Work to complete:
Answer each question from the Valley food donation text below.
(a) About how much money in change does Rozzi bring over each month, and from which store's jar?
(b) Which two Anchorage places serve hot meals to hungry people?
(c) Besides food, what household items are named as needed?

Text extract:
Ezelle held up a small bag filled with change that shoppers had dropped into a donation jar at the Turn A Leaf thrift store. He said Rozzi brings over about $65 a month in change from the jar.
A child of humble beginnings, Ezelle said he’s been on the other side of the table without enough to eat.
Whether it’s two thin dimes, a collection of partially used toilet paper rolls saved and donated by a local janitorial service, or just a can of peas, Ezelle said no donation is too small.
“I tell people, ‘if you only have a can of peas, someone out there needs a can of peas,’” he said.
Anchorage has Bean’s Café and the Downtown Soup Kitchen where hungry people are served hot meals. But in the Valley, Ezelle said the hungry and homeless are less visible.
“That’s the problem,” he said. “Out here in the Valley, it’s kind of hidden.”
If your face becomes familiar, expect Ezelle to strike up a conversation about what sort of needs your family has to get back on its feet.
Sometimes he offers helpful suggestions, like selling the late model, gas-guzzler and buying a beater that’s harder on the ego, but cheaper to drive.
“But sometimes there really is nothing you can do,” he said of the circumstances that bring people to his door.
Beyond food of all kinds, also needed are common household items such as dish soap, bath soap, laundry soap and toilet paper.
“If you aren’t clean, it has other implications,” Ezelle said.

Recorded information:
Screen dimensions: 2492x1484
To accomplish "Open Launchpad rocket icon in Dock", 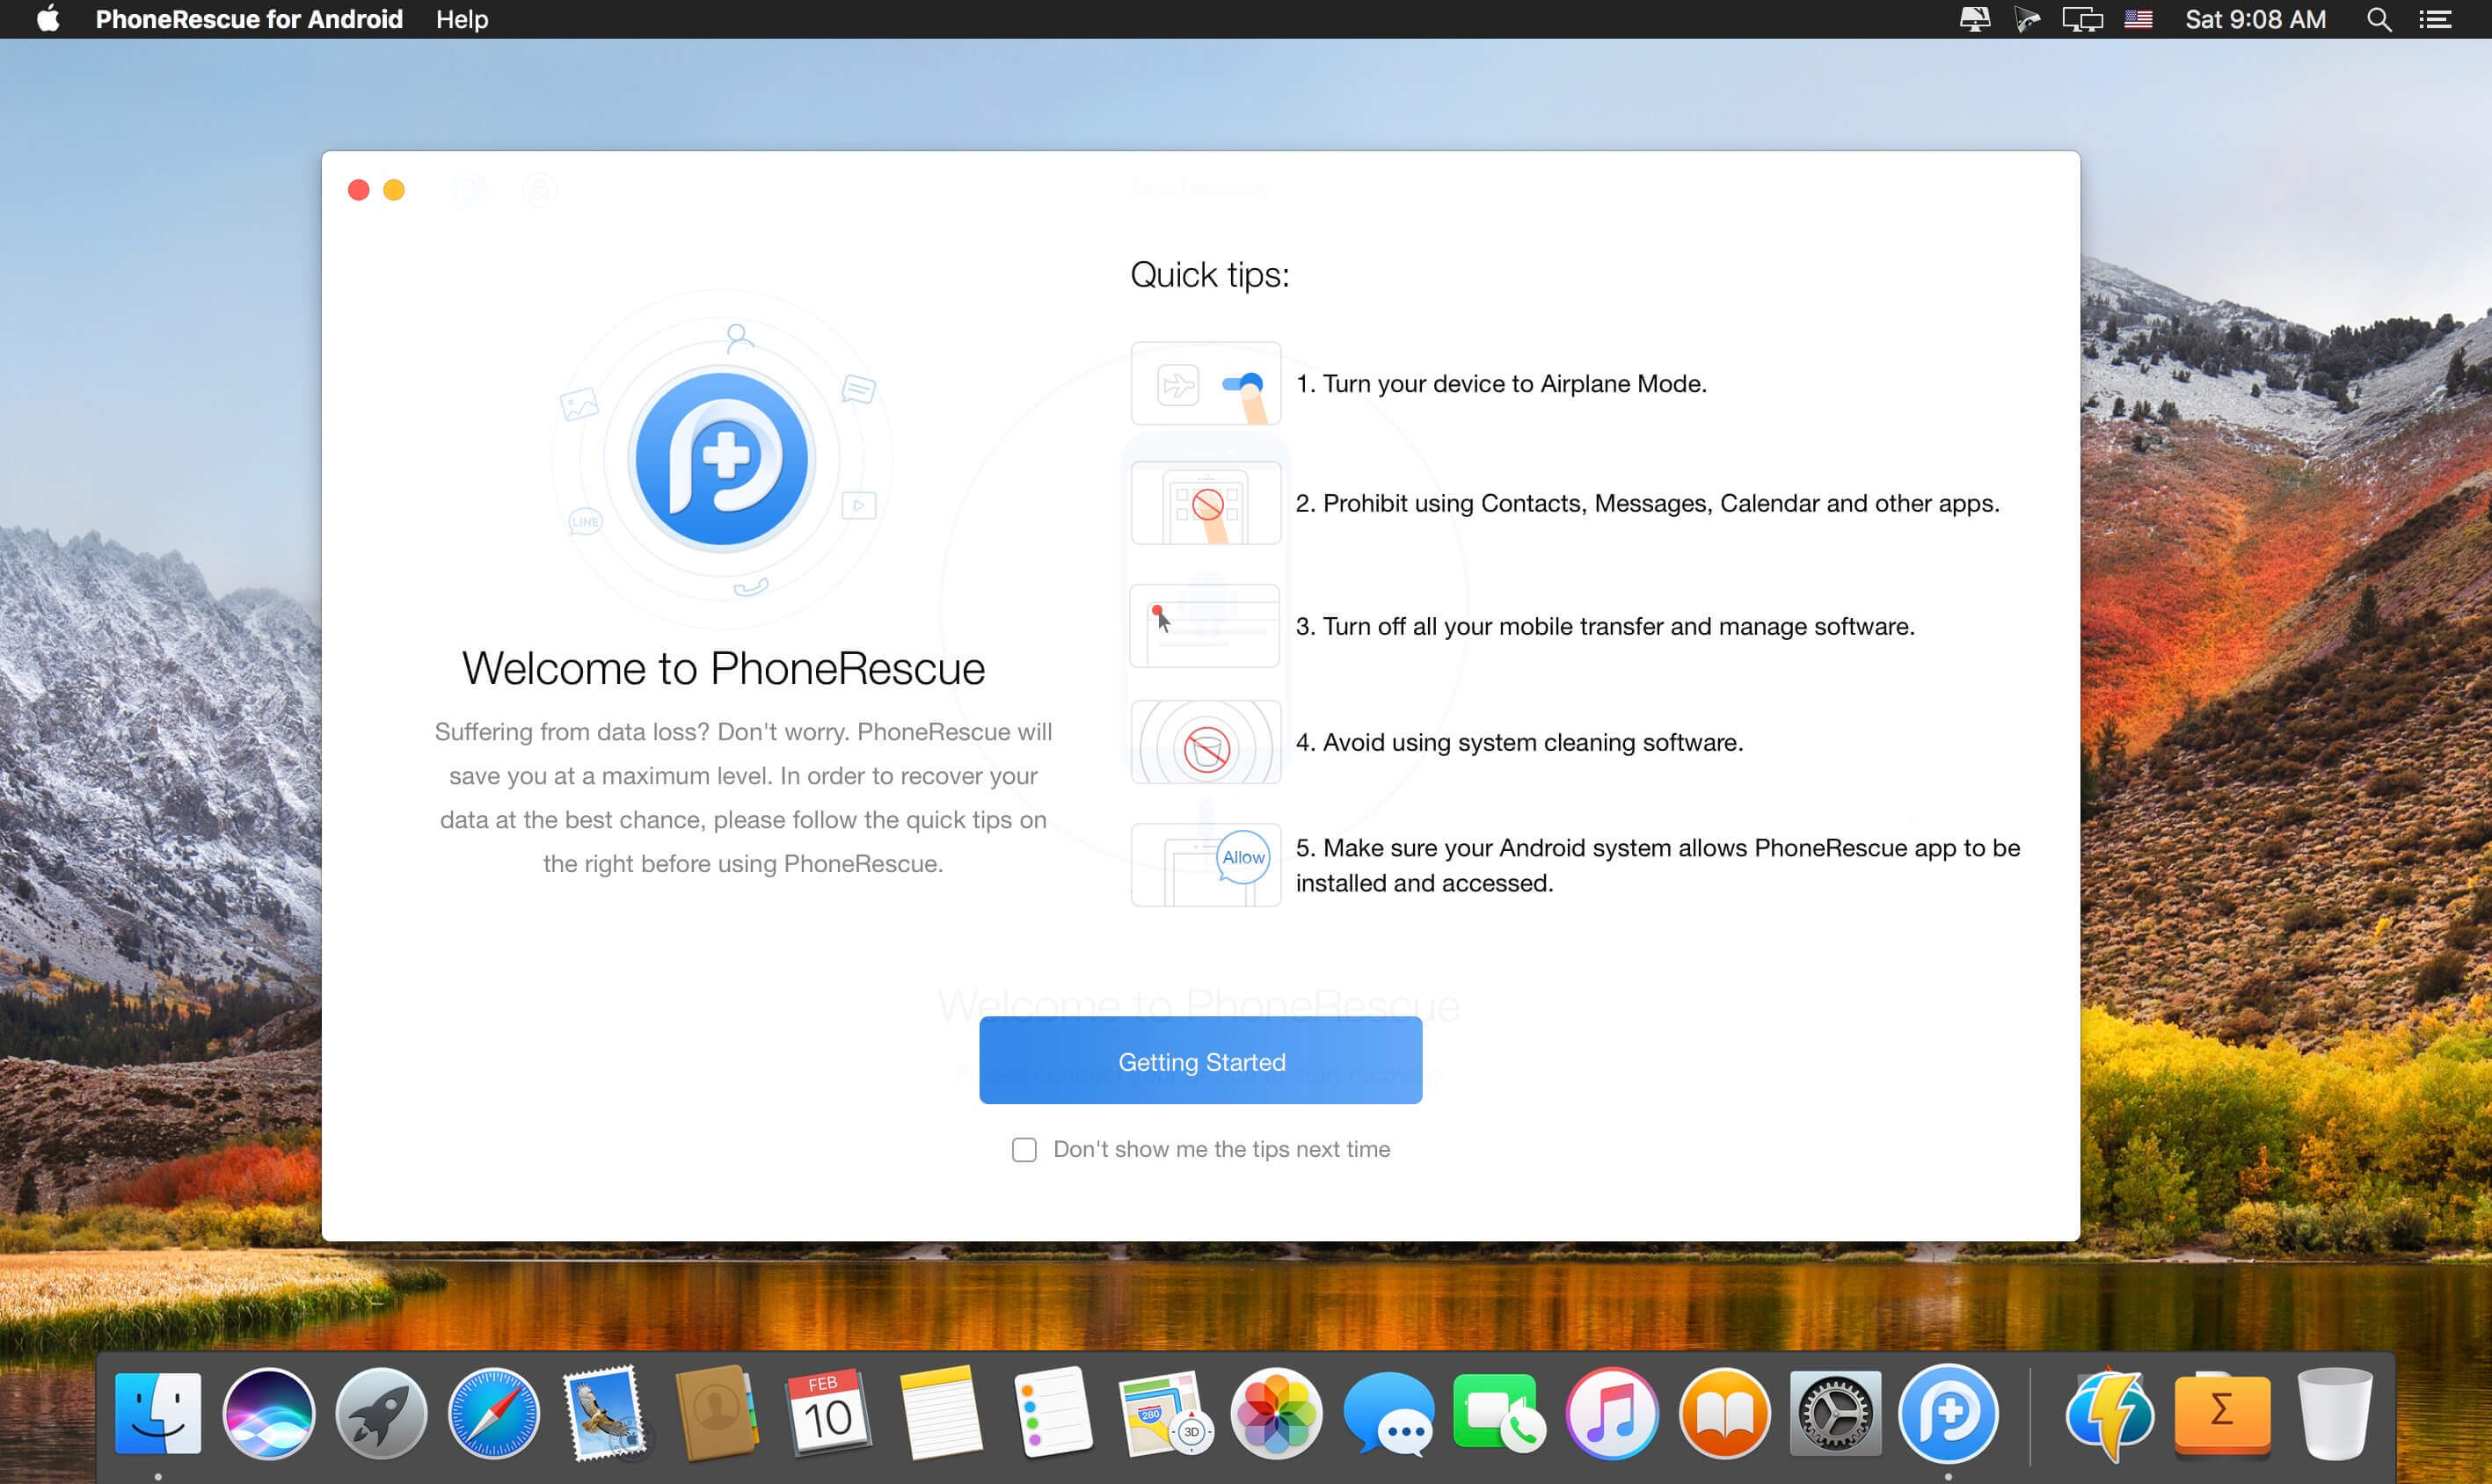I will (x=381, y=1413).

Expected answer:
(a) About $65 a month, from the donation jar at the Turn A Leaf thrift store.
(b) Bean's Café and the Downtown Soup Kitchen.
(c) Dish soap, bath soap, laundry soap and toilet paper.